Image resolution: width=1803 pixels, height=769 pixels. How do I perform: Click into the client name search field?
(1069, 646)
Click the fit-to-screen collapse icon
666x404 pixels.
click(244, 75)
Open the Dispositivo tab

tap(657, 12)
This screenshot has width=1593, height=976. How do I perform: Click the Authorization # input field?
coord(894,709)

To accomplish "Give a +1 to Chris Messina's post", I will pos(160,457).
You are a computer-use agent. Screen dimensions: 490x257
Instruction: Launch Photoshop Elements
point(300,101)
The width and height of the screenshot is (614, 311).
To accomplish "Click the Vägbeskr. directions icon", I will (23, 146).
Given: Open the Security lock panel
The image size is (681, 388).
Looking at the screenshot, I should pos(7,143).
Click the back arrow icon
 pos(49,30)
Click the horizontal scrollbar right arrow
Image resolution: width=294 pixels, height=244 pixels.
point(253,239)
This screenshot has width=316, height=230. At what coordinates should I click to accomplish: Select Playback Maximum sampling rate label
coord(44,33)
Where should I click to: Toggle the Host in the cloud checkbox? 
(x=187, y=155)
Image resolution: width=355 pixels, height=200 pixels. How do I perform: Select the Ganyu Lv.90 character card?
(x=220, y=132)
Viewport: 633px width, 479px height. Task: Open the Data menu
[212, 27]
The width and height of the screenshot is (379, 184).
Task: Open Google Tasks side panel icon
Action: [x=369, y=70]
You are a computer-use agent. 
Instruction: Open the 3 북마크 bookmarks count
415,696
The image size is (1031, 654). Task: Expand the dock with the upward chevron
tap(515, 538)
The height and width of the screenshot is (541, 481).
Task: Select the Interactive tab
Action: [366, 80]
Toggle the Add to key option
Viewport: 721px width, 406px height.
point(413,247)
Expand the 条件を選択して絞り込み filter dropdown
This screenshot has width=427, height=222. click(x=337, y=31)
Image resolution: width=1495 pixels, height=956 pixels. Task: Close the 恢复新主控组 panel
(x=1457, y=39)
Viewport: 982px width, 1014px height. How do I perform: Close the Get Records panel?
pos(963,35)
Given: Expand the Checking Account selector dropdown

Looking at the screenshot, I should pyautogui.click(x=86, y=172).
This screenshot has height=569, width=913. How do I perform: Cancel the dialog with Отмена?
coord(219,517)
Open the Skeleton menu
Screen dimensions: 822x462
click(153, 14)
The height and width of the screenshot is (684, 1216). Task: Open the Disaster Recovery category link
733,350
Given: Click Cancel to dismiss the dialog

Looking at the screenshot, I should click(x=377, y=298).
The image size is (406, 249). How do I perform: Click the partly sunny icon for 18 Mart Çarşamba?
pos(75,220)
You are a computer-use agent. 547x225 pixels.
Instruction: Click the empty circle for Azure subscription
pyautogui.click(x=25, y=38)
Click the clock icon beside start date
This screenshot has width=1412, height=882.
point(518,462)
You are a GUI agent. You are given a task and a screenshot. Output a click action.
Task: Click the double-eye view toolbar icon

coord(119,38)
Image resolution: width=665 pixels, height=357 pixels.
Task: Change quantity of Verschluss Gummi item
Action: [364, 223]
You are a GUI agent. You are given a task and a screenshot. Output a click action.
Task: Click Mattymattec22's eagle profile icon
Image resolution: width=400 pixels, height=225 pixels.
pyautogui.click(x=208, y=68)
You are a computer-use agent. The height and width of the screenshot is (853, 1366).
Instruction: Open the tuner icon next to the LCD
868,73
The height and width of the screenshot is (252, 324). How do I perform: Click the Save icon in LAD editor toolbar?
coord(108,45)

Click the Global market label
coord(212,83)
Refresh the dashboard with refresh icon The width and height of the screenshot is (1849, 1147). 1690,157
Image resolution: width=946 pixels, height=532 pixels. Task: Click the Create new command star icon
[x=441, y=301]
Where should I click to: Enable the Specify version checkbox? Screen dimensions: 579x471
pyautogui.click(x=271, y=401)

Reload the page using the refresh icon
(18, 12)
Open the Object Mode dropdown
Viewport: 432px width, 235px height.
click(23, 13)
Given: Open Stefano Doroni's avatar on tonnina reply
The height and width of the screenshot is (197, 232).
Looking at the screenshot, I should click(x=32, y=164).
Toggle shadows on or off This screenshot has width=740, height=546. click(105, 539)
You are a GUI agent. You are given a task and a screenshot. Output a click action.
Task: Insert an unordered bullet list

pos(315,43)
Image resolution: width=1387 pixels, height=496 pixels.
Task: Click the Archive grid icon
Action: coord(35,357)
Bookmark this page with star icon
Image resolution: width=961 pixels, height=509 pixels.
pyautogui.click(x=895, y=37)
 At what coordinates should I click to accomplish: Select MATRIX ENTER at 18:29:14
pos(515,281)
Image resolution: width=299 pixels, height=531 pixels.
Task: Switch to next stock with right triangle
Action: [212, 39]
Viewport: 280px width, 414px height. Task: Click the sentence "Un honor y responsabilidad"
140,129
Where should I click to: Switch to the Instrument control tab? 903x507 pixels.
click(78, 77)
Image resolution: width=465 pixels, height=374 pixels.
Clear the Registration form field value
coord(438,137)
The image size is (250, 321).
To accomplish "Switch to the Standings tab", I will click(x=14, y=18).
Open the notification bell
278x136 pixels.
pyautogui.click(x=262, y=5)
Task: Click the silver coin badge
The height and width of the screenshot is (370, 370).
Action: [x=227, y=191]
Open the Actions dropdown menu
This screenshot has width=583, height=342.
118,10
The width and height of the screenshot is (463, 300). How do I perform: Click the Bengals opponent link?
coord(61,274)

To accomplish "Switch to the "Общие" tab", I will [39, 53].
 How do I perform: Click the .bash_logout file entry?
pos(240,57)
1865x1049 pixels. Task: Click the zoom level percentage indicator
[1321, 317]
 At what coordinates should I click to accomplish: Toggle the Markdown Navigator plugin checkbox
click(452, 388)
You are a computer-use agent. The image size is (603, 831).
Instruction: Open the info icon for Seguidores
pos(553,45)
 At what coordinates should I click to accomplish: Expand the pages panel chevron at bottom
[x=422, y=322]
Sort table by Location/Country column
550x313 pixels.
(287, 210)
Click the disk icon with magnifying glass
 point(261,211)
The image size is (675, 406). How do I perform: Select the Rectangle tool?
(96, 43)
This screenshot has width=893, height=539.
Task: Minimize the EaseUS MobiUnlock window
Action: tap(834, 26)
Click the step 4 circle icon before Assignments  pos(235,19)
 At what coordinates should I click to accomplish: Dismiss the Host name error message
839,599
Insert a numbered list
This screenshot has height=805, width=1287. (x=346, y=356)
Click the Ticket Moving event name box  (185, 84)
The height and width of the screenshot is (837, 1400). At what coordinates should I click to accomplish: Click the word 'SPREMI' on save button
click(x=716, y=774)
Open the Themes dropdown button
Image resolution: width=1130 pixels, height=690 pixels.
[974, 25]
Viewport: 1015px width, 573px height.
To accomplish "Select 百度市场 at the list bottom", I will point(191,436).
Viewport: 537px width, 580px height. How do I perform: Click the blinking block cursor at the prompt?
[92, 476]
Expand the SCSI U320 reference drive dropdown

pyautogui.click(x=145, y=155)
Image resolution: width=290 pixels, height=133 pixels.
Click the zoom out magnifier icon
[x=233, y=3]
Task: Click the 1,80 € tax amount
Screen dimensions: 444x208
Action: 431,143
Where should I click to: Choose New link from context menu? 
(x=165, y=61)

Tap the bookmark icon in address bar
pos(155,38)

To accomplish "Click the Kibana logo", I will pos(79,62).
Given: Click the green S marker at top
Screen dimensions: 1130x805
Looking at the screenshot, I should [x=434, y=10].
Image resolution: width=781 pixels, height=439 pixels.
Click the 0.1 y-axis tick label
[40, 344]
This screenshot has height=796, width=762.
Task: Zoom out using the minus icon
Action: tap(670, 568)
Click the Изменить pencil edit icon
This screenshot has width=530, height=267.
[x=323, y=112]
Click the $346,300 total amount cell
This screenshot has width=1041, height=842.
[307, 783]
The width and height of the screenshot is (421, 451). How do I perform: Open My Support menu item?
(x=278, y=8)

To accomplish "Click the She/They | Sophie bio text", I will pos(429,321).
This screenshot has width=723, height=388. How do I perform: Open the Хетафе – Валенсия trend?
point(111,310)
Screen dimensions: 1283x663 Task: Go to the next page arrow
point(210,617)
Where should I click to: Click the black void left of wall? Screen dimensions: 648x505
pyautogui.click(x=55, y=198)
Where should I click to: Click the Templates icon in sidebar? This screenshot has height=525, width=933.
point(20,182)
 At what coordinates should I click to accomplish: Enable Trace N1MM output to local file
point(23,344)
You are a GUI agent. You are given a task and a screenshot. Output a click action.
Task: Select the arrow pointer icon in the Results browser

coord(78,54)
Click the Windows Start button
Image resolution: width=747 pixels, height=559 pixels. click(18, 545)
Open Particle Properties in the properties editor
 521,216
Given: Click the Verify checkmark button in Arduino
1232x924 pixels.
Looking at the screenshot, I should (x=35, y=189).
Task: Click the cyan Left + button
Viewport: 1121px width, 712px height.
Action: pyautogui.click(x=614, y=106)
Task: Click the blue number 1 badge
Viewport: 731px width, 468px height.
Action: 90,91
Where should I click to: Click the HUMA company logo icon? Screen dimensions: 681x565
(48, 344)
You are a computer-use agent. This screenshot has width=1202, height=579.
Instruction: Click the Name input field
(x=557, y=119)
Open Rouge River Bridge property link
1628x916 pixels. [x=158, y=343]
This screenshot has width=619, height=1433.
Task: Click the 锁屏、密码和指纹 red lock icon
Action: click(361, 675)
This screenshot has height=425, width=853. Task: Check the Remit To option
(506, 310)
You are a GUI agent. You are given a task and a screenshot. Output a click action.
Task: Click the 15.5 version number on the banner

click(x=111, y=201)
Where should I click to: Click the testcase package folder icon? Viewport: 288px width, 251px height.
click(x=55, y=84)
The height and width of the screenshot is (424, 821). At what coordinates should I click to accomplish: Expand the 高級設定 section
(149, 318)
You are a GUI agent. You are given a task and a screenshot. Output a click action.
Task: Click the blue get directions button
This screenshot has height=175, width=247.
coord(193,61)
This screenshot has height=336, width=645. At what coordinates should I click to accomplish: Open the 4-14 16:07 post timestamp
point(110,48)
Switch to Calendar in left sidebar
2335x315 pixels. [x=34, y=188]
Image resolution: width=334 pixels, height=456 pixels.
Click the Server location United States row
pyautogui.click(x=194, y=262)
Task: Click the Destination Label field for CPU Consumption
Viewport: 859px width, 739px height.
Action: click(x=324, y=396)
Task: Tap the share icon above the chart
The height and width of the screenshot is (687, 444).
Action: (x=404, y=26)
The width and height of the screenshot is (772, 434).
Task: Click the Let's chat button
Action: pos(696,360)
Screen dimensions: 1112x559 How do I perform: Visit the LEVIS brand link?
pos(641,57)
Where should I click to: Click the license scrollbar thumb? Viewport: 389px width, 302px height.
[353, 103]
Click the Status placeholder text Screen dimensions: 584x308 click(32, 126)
=-=-=-=-=
Directive.
Copy out the data below without any changes, starting at the line containing "Expand the 条件を選択して絞り込み filter dropdown" and ending at the line containing "pos(75,220)".

Completed exercise.
Expand the 条件を選択して絞り込み filter dropdown
This screenshot has width=427, height=222. click(x=337, y=31)
Image resolution: width=1495 pixels, height=956 pixels. Task: Close the 恢复新主控组 panel
(x=1457, y=39)
Viewport: 982px width, 1014px height. How do I perform: Close the Get Records panel?
pos(963,35)
Given: Expand the Checking Account selector dropdown

Looking at the screenshot, I should pyautogui.click(x=86, y=172).
This screenshot has height=569, width=913. How do I perform: Cancel the dialog with Отмена?
coord(219,517)
Open the Skeleton menu
Screen dimensions: 822x462
click(153, 14)
The height and width of the screenshot is (684, 1216). Task: Open the Disaster Recovery category link
733,350
Given: Click Cancel to dismiss the dialog

Looking at the screenshot, I should click(x=377, y=298).
The image size is (406, 249). How do I perform: Click the partly sunny icon for 18 Mart Çarşamba?
pos(75,220)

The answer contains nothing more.